Task to carry out: Copy the lines running from the one that contains "Task: Click the yellow warning triangle icon" to the end of the entries below, exactly and with no pictures.

Listed records:
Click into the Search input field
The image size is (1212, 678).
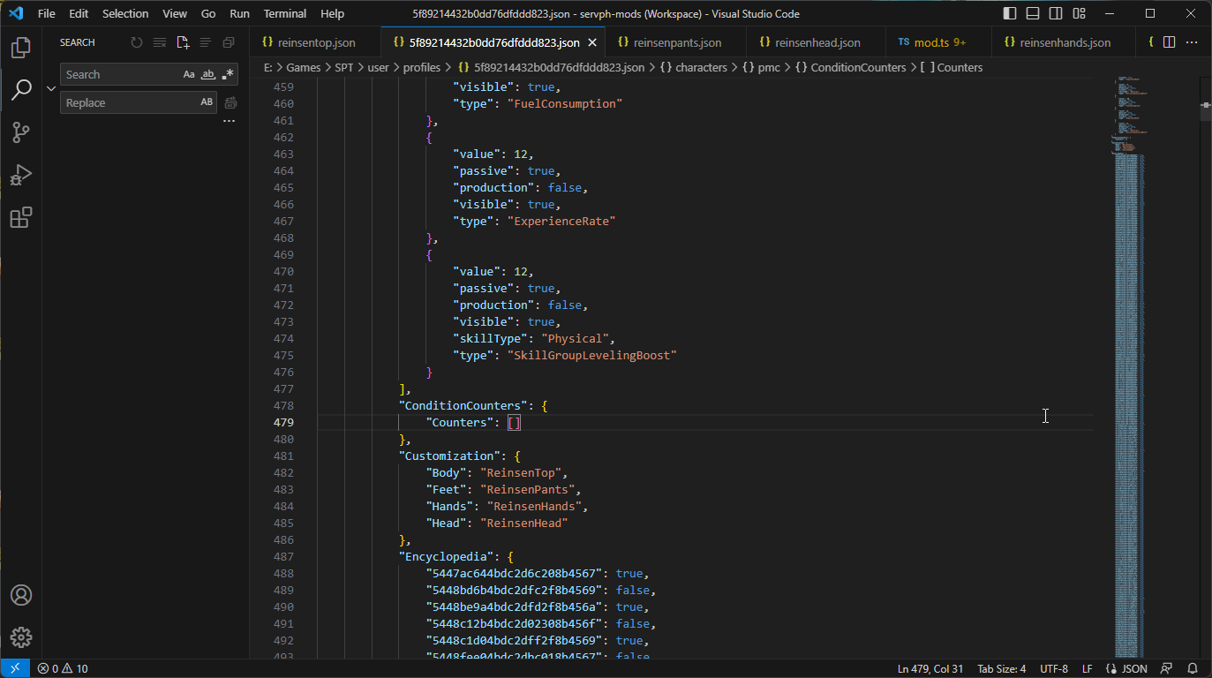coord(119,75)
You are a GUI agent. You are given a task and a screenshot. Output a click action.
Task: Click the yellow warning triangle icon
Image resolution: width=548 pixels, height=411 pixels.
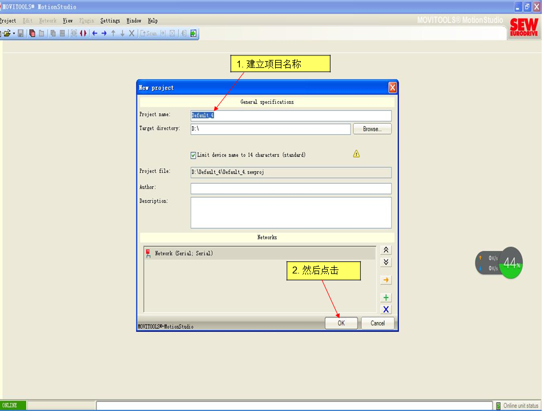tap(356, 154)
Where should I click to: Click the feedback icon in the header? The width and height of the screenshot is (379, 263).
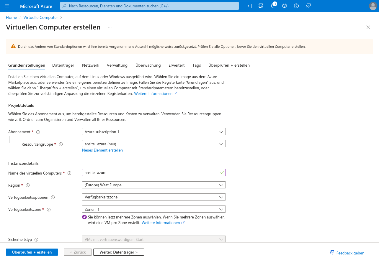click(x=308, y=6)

Written response:
Task: Click the yellow warning triangle icon
Image resolution: width=548 pixels, height=411 pixels.
tap(356, 154)
Where should I click to: Click the feedback icon in the header? The width and height of the screenshot is (379, 263).
click(x=308, y=6)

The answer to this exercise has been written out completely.